The case was filed before Thanksgiving in US District Court in the Northern California Division in Oakland. The defendants are a California firm, Precision Patient Outcomes, Inc., and the firm’s CEO, Margrett Priest Lewis.
According to the complaint, Lewis and her company claimed to treat COVID-19 with a dietary supplement that, according the Commission, was “nothing more than vitamins, zinc, and a flavonoid.”
“The FTC will halt baseless claims about COVID-19 treatments that harm consumers’ pocketbooks and health,” said Samuel Levine, Director of the Commission’s Bureau of Consumer Protection. “We don’t simply seek to stop this kind of fraud, but to permanently prohibit companies and company owners engaging in misconduct from endangering the health and well-being of American consumers.”
Firm at first sought FTC’s advice
The product in question was originally labeled as COVID-19 Resist. According to FTC’s complaint, the company notified the Commission that it planned to begin marketing the supplement and that it believed that it had “competent and reliable scientific evidence” to make the planned claims.
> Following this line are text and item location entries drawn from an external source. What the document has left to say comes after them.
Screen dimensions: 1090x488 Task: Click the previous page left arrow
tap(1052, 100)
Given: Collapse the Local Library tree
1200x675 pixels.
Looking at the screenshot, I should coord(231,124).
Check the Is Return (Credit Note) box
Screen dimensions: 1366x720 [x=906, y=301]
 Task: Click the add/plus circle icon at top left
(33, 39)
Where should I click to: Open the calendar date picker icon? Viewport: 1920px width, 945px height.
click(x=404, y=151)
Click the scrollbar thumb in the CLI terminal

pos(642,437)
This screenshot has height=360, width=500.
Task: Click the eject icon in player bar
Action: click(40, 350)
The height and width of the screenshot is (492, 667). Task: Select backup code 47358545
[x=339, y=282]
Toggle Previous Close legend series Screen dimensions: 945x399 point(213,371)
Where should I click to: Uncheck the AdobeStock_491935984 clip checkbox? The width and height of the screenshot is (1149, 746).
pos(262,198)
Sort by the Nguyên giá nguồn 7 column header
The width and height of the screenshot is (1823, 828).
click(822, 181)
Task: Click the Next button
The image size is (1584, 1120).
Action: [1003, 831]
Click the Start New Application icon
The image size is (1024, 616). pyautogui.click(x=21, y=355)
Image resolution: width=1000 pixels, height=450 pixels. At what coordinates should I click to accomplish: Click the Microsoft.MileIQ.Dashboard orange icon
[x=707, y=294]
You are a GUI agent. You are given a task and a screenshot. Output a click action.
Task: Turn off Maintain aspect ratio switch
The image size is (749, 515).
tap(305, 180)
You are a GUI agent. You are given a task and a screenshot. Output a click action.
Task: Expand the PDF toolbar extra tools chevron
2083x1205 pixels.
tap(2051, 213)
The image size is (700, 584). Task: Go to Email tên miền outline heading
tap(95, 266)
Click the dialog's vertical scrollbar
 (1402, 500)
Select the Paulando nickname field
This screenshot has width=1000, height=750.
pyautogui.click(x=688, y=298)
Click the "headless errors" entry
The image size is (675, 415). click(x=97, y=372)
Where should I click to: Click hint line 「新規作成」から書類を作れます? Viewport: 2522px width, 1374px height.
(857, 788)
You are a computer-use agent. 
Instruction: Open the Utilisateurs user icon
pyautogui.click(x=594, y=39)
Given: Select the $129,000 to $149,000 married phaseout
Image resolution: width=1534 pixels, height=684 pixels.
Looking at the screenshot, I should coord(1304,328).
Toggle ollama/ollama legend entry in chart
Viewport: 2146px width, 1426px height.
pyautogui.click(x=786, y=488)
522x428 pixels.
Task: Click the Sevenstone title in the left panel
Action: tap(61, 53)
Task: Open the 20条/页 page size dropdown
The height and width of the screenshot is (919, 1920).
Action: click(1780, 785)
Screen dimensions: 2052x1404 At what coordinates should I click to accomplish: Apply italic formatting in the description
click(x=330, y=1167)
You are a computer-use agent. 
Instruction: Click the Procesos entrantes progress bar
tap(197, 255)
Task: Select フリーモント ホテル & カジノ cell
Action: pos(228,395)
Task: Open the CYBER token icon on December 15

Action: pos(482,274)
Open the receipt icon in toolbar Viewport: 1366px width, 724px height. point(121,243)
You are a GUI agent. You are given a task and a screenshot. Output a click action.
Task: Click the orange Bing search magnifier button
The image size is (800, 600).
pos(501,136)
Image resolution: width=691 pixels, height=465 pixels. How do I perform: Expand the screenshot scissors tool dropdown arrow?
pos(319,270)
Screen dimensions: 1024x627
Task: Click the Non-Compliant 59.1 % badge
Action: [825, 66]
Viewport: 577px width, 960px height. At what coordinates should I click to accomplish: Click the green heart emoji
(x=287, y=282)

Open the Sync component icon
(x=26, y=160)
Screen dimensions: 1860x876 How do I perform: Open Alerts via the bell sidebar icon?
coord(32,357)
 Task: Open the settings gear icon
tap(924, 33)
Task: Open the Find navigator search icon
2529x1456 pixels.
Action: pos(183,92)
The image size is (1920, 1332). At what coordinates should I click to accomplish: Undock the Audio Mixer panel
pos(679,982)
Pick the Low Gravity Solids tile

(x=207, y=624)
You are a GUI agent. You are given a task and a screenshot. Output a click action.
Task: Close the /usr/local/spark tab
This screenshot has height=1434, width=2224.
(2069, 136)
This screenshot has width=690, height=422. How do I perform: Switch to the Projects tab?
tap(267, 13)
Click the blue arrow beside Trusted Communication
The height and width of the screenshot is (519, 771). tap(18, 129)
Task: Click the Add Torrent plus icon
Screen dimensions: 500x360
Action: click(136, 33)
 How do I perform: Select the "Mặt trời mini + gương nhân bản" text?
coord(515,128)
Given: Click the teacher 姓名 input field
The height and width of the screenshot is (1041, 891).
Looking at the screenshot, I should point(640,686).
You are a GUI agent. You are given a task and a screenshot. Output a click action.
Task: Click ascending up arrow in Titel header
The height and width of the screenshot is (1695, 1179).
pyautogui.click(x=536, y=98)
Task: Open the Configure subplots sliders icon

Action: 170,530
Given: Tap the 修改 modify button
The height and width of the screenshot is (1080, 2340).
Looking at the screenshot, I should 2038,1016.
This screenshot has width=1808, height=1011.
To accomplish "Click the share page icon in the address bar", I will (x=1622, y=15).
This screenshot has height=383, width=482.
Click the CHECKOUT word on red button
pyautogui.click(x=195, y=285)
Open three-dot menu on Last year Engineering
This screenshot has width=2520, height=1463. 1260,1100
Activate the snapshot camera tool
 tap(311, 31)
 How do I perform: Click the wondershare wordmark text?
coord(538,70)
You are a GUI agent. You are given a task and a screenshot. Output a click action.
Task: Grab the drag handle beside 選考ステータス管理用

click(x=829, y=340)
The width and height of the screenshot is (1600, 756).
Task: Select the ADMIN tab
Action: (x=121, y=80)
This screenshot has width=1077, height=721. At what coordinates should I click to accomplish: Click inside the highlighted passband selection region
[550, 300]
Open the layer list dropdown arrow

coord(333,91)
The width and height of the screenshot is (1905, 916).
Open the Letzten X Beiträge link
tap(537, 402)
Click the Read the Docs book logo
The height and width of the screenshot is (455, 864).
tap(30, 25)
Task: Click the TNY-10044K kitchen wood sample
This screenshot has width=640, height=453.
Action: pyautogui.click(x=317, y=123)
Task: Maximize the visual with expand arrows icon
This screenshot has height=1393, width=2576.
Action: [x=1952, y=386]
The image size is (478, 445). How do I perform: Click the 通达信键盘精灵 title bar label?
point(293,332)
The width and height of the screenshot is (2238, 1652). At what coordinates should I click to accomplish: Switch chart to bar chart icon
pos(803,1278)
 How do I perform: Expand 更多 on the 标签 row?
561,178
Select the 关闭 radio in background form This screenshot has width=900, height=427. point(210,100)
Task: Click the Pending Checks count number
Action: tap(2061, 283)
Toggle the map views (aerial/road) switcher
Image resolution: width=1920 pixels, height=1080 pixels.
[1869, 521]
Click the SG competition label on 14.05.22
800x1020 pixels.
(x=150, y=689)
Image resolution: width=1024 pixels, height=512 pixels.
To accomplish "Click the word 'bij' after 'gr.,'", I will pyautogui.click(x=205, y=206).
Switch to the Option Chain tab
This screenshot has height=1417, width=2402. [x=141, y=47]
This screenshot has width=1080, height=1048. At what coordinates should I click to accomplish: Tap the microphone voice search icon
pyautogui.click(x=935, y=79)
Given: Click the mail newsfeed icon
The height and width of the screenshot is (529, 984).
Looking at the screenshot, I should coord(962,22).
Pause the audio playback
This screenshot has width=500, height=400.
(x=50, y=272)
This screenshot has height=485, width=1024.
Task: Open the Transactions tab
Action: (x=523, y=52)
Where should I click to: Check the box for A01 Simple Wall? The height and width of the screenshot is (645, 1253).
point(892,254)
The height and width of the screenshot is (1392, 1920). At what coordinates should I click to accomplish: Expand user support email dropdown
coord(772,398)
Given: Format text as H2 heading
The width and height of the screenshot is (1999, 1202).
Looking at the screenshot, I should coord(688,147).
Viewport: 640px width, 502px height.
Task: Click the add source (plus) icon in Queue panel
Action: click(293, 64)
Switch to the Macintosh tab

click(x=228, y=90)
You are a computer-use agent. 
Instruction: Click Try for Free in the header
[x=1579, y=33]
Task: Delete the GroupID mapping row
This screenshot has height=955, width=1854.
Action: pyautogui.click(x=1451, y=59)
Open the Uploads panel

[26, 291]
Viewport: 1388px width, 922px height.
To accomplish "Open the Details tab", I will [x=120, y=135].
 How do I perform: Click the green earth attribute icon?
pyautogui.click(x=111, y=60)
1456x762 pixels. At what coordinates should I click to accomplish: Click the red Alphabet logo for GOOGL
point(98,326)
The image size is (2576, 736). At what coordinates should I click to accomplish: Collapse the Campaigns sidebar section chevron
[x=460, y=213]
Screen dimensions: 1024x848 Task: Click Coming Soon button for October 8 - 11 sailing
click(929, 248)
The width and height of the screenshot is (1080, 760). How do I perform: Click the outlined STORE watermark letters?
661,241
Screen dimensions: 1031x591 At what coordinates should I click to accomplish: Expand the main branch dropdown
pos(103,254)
According to the complaint, the firm requested that FTC review its website and marketing materials to make sure it was in compliance.
FTC responded that it “does not pre-review advertising materials to opine on their compliance with the FTC Act” and that it is “the advertiser’s sole responsibility to ensure compliance with truth-in-advertising laws and [that Defendants] should consult legal counsel if [they] seek an opinion on the legality of [their] advertising.”
Links to prior enforcement actions
FTC said its response provided the company with information on the joint FTC/FDA effort to police non compliant COVID-19 claims. The company was supplied with links to the more than 400 warning letters that have been issued on the subject. It also included specific information about a FTC action that sought monetary damages against a chiropractor who was making COVID-19 treatment claims on a vitamin D and zinc product that was very similar to the COVID Resist formula.
New name, same claims
The FTC complaint alleges that in response the company changed the name of the product to VIRUS Resist, but “continued to explicitly or implicitly claim that VIRUS Resist can treat, prevent, or mitigate COVID-19.”
Despite the new name, the formula itself remained unchanged and consists of 500 mg of Vitamin C, 37 mcg of Vitamin D3, 37 mcg of Vitamin K2, 35 mg of Zinc, and 500 mg of Quercetin Dihydrate. The same formula is now called BioAssist Immune-fx.
According to FTC, the defendant has provided no credible scientific proof that the formula’s ingredients are effective in treating COVID-19. The action requests the court hand down a permanent injunction against company and Lewis and award monetary damages in the amount of $43,792 per violation to create a fund to pay back consumers who may have been defrauded.